Transporté de joie à ces paroles du messager, le roi fit entrer, comblé des plus grands honneurs, son petit-fils dans les faubourgs de sa ville, pavoisée d'étendards, embaumée du parfum des aromates, parée de fleurs et de bouquets, festonnée de guirlandes des bois, jonchée de sable fin dans toute sa rue royale, soigneusement arrosée d'eau et pourvue de tonnes pleines disposées çà et là. Ensuite, les habitants reçurent aux portes de la ville Bharata exposé à tous les yeux et réjoui par les concerts de tous les instruments, qui exprimaient des chants joyeux sur un mouvement vif; Bharata, suivi par les troupes des plus belles courtisanes, qui jouaient de la musique ou dansaient devant lui: telle fut son entrée dans la ville.
Puis, arrivé dans le palais du roi, tout rempli d'officiers richement costumés, il y fut comblé d'honneurs, traité à la satisfaction de tous ses désirs; et le fils de Kêkéyî habita cette cour dans un bien-être délicieux, comme le plus heureux mortel des mortels heureux.
Sans désir même que le sceptre vînt dans ses mains suivant l'ordre héréditaire de sa famille, Râma pensait que monter au sommet de la science est préférable à l'honneur même de monter sur un trône.

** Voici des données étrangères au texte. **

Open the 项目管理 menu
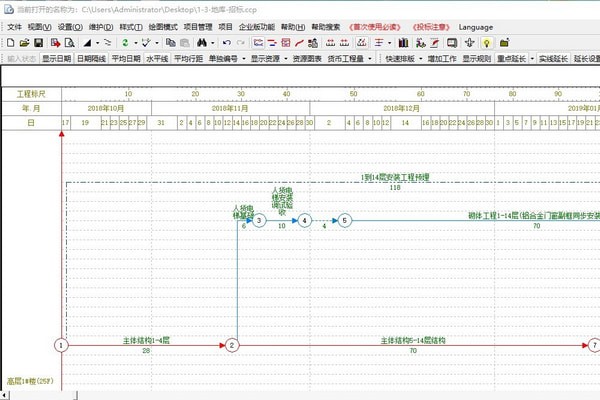Image resolution: width=600 pixels, height=400 pixels. 198,26
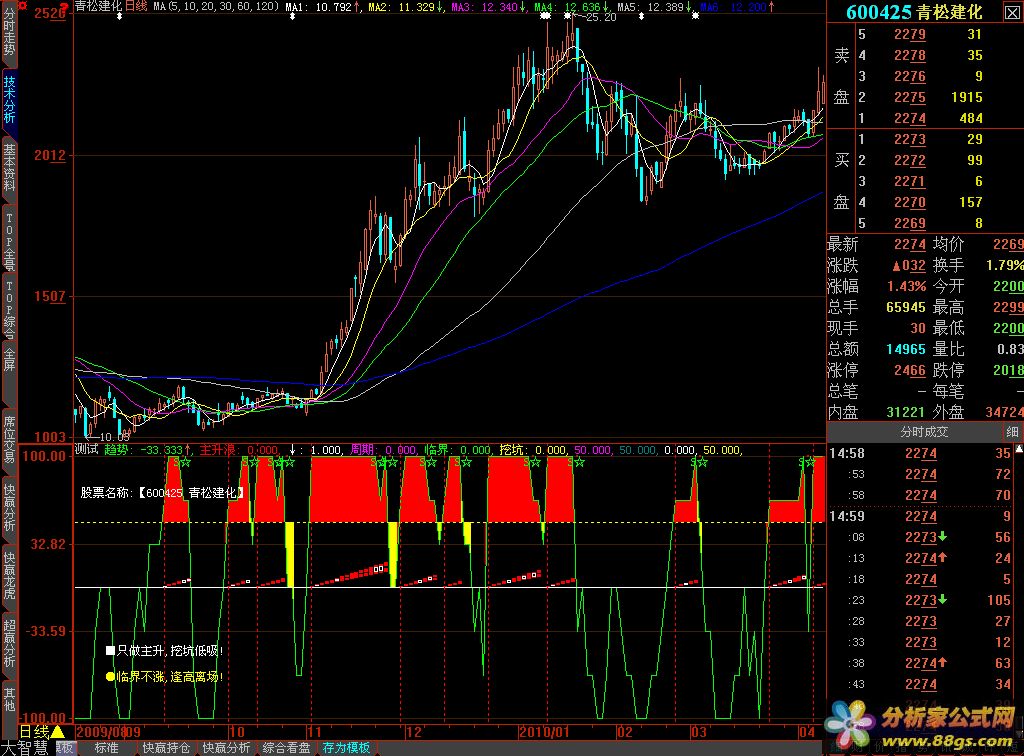Click the 10.09 low price marker

click(x=114, y=436)
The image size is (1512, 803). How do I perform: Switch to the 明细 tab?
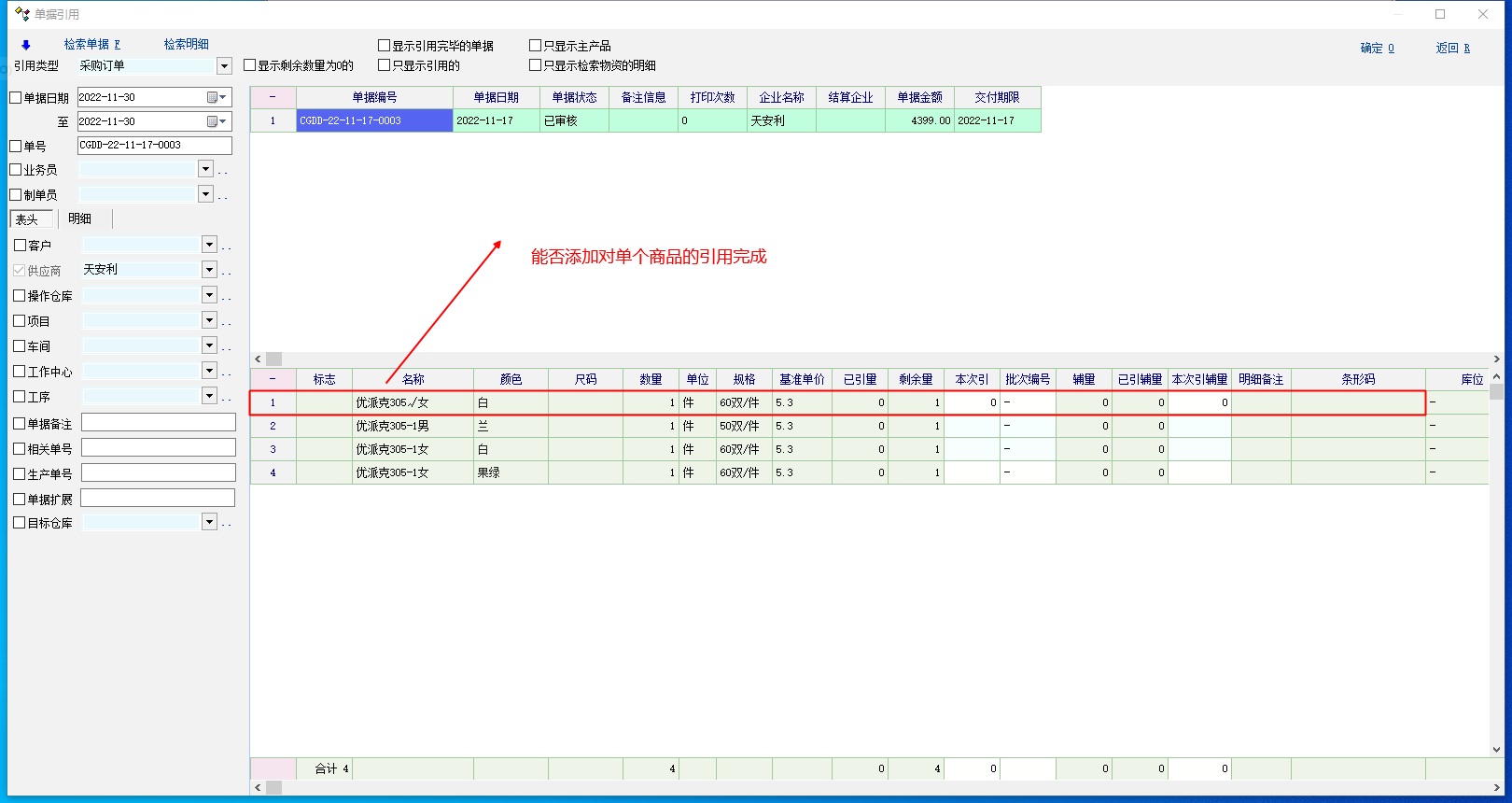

Il était plein de charité pour tous les êtres, secourable à ceux qui avaient besoin de secours, libéral, défenseur des gens de bien, ami des faibles, réfugiés sous sa protection, reconnaissant, aimant à payer de retour le bon office reçu, vrai dans ses promesses, ferme dans ses résolutions, maître de son âme, sachant distinguer les vertus, parce qu'il était vertueux lui-même. Adroit, ayant le travail facile et l'intelligence des affaires, il prenait en main les intérêts de tous ses amis, et les menait au succès avec un langage affectueux.
Ce prince illustre eût volontiers renoncé à la vie, à la plus opulente fortune ou même à ses voluptés les plus chères; mais à la vérité, jamais. Droit, généreux, faisant le bien, modeste, de bonnes mœurs, doux, patient, invincible aux ennemis dans le combat, il avait un grand cœur, une grande énergie, une grande âme: en un mot, c'était le plus vertueux des hommes, rayonnant de splendeur, d'un aspect aimable comme la lune et pur comme le soleil d'automne.